Achtergrond: lage kabinetssteun Eerste Kamer niet uniek, zetelverlies coalitie wel historisch
Als de prognose voor de zetelverdeling Eerste Kamer werkelijkheid wordt, dan zou de steun voor het kabinet daar wel eens heel laag kunnen zijn, namelijk 22 zetels. Dat is echter geen 'record'. Na de verkiezingen van 2015 konden VVD en PvdA in de Eerste Kamer slechts op 21 zetels rekenen.
Verlies
Het verlies van de regeringsfracties lijkt wel historisch groot te worden: tien zetels. In 2015 was dat verlies negen, in 2011 acht en in 1999 zes zetels. In 2003 en 2007 vielen Eerste Kamerverkiezingen en kabinetsformatie nagenoeg samen.
Nieuwkomers
BBB lijkt de grootste te worden met 17 zetels.
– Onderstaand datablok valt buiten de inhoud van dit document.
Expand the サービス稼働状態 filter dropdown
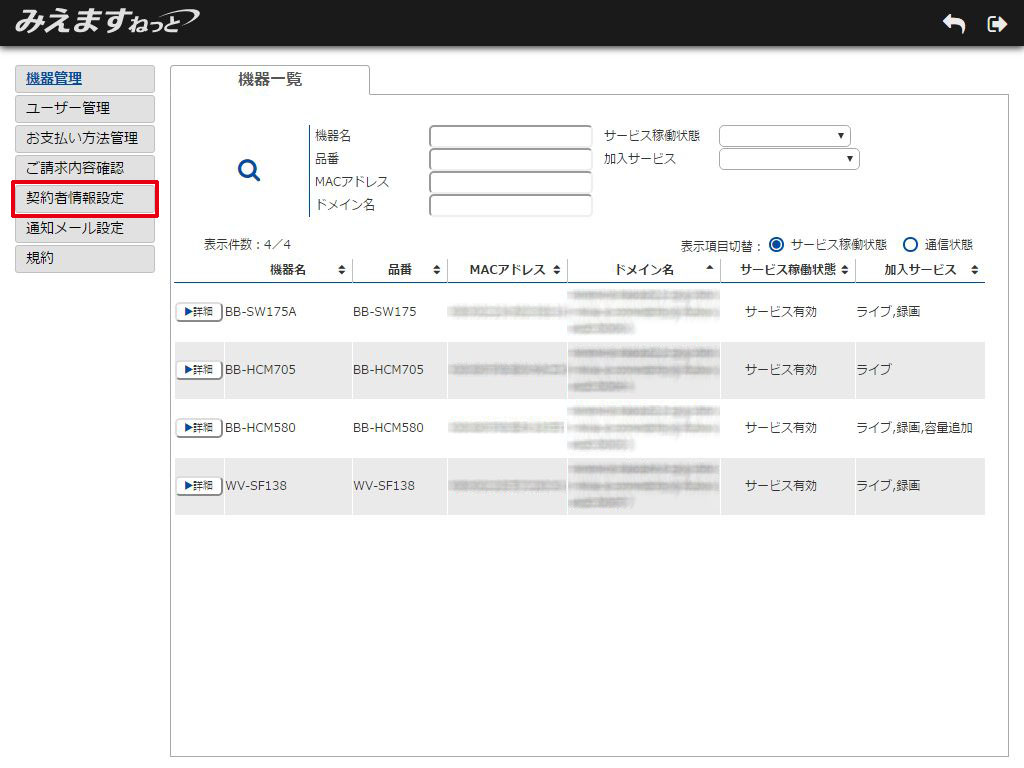The width and height of the screenshot is (1024, 768). click(784, 136)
Daarmee is zij de tevens de grootste nieuwkomer uit de geschiedenis. In 2019 was FVD dat met 12 zetels en in 2011 de PVV met 10 zetels.
Steun regeringsgezinde fracties in de Eerste Kamer
Jaar |
Steun |
Fracties |
Kabinet |
---|---|---|---|
1999 |
38 |
PvdA, VVD, D66 |
|
2003 |
41 |
CDA, VVD, D66 |
|
2007 |
39 |
CDA, PvdA, CU |
|
2011 |
27 |
CDA, VVD |
|
2015 |
21 |
VVD, PvdA |
|
2019 |
31 |
VVD, D66, CDA, CU |
|
2022* |
32 |
VVD, D66, CDA, CU |
|
2023** |
22 |
VVD, D66, CDA, CU |
Rutte IV |
-
*Bij aantreden kabinet-Rutte IV in januari 2022
** Op basis van voorlopige prognose Eerste Kamer op 20 maart 2023
In de periode 2010-2024 kon alleen het kabinet-Rutte III enige tijd (2017-2019) op een meerderheid rekenen, namelijk 38 zetels.